As marine protected areas (MPAs) are increasingly being utilised as a tool for fishery
management, their impact on the food web needs to be fully understood. However, little is
known about the effect of MPAs on fish assemblages, especially in the presence of
different life history and ecological traits. Modelling the observed changes in fish
population structures may provide a mechanistic understanding of fish assemblage dynamics.

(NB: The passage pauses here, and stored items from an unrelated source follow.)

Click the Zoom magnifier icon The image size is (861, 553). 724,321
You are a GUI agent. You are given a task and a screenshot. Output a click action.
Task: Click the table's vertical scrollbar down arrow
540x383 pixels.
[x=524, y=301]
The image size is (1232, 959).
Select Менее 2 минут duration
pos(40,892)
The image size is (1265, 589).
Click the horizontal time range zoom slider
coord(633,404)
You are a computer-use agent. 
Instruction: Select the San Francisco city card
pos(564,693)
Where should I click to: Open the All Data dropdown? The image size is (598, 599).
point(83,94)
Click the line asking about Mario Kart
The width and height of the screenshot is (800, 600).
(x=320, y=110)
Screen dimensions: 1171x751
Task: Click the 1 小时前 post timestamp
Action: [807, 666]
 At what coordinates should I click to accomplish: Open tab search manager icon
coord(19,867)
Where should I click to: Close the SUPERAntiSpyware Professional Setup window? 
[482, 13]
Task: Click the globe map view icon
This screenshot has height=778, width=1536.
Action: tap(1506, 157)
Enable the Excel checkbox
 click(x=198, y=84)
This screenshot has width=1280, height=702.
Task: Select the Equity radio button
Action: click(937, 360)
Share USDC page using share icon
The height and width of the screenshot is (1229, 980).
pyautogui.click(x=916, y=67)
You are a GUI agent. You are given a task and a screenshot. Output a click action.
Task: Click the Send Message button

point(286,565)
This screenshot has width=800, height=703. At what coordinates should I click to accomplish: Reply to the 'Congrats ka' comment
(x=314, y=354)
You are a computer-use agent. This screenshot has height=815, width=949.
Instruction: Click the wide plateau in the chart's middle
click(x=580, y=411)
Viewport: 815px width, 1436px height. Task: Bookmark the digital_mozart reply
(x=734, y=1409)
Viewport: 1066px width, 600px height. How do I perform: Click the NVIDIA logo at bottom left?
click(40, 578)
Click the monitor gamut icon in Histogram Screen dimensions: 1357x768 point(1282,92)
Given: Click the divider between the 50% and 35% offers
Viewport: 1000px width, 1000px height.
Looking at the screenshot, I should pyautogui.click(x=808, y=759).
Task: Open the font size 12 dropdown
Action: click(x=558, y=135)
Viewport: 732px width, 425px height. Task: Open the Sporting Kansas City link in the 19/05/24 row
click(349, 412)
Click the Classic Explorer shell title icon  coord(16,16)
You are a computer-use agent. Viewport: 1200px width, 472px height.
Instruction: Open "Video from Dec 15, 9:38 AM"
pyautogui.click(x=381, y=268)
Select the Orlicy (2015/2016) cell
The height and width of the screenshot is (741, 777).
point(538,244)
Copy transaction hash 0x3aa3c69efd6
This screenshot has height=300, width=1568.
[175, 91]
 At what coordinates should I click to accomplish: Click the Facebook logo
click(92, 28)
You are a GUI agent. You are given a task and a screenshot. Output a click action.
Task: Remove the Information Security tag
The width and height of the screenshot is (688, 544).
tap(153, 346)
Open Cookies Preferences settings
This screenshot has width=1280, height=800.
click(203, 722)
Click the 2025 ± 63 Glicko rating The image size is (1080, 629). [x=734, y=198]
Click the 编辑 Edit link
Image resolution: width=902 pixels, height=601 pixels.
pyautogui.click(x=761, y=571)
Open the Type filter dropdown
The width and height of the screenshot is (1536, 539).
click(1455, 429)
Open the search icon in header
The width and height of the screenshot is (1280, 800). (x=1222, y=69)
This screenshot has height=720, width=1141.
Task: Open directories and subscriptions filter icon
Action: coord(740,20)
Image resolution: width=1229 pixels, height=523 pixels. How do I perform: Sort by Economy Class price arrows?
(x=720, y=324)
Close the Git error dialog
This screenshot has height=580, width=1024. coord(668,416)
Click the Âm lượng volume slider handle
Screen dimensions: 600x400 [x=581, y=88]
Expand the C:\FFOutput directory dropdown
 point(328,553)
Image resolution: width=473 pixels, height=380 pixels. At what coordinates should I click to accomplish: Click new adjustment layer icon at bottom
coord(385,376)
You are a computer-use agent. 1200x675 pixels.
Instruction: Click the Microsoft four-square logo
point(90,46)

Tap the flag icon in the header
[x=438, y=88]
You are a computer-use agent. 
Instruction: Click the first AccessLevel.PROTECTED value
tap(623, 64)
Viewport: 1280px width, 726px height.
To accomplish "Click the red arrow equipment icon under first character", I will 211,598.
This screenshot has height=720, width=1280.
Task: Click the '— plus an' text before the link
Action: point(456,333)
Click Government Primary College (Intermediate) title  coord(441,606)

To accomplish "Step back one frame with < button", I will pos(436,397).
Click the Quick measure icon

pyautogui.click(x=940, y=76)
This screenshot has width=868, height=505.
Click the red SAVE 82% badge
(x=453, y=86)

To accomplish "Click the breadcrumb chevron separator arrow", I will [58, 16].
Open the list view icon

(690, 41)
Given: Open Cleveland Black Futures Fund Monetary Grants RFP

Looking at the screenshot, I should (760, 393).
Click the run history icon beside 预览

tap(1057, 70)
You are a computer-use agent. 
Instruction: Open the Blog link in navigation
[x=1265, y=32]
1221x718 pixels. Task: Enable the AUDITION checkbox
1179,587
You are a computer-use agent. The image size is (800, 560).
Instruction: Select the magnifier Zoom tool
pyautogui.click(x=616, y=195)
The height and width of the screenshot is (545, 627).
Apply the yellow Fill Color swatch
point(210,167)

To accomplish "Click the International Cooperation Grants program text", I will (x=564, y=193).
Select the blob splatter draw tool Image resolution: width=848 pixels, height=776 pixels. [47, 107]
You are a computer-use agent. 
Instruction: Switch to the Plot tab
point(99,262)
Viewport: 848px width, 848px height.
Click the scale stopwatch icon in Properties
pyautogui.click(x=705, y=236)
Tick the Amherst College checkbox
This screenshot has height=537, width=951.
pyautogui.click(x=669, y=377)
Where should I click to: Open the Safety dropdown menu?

In addition, modelling allows a quantitative estimate of MPA spill-over. To achieve this
purpose, we adapted an existing ecosystem model, OSMOSE (Object-oriented simulator of
marine biodiversity exploitation), to the specific case of the presence of fish with
multiple life histories. The adapted model can manage 4 main categories of life history
identified in an estuary MPA: fish that (1) spend their entire life cycle locally, (2) are
present only as juveniles, (3) enter the area as juveniles and stay permanently except
during reproduction periods, which occur outside the estuary, and (4) are present
occasionally and for a short time for foraging purposes. To take into account these
specific life-history traits, the OSMOSE code was modified. This modelling approach was
developed in the context of the Bamboung Bolong MPA, located in a mangrove area in the
Sine-Saloum Delta, Senegal. This was the ideal case to develop our approach as there has
been scientific monitoring of the fish population structure inside the MPA before fishery
closure, providing a reference state, and continuous monitoring since the closure.
Ecologically similar species were pooled by trophic traits into 15 groups that represented
97% of the total biomass. Lower trophic levels (LTL) were represented by 6 compartments.
The biomass of the model species was calibrated to reproduce the reference situation
before fishery closure. Model predictions of fish assemblage changes after fishery closure
corresponding to the Bamboung MPA creation scenario were compared to field observations;
in most cases the model reproduces observed changes in biomass (at least in direction). We
suggest the existence of a “sanctuary effect”, that was not taken into account in the
model, this could explain the observed increase in biomass of top predators not reproduced
by the model. Finally, the annual MPA fish spill-over was estimated at 11 tons (~33% of
the fish biomass) from the model output, mainly due to diffusive effects.